Ultrasensitive detection of nitric oxide at 5.33 m by using external cavity quantum cascade laser-based Faraday rotation spectroscopy

Rice Quantum Institute, Rice University, 6100 Main Street, Houston, TX 77005, USA.
Proceedings of the National Academy of Sciences (Impact Factor: 9.67). 08/2009; 106(31):12587-92. DOI: 10.1073/pnas.0906291106
Source: PubMed


A transportable prototype Faraday rotation spectroscopic system based on a tunable external cavity quantum cascade laser has been developed for ultrasensitive detection of nitric oxide (NO).
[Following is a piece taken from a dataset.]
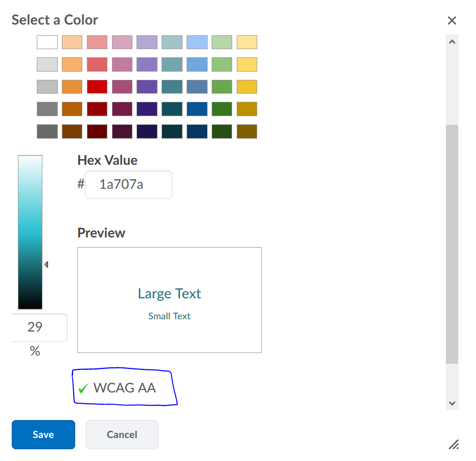Click the Hex Value input field
Viewport: 476px width, 461px height.
coord(128,184)
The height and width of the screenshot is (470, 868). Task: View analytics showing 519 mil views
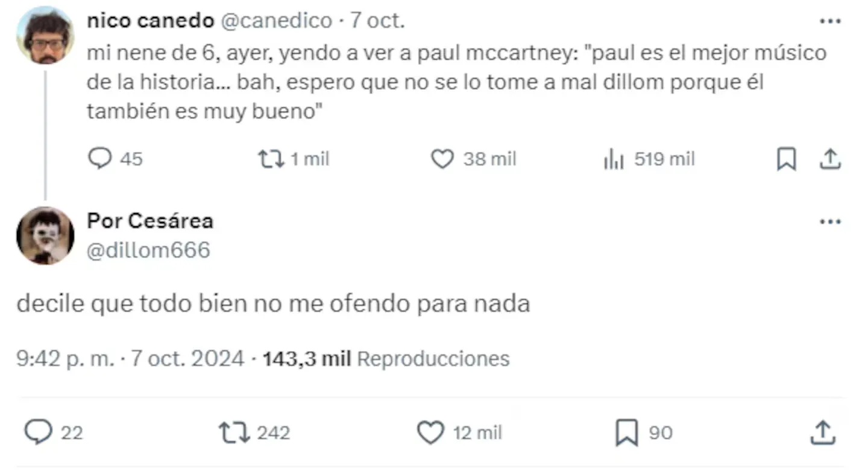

A broadly tunable laser source allows targeting the optimum Q(3/2)(3/2) molecular transition at 1875.81 cm(-1) of the NO fundamental band. For an active optical path of 44 cm and 1-s lock-in time constant minimum NO detection limits (1sigma) of 4.3 parts per billion by volume (ppbv) and 0.38 ppbv are obtained by using a thermoelectrically cooled mercury-cadmium-telluride photodetector and liquid nitrogen-cooled indium-antimonide photodetector, respectively. Laboratory performance evaluation and results of continuous, unattended monitoring of atmospheric NO concentration levels are reported.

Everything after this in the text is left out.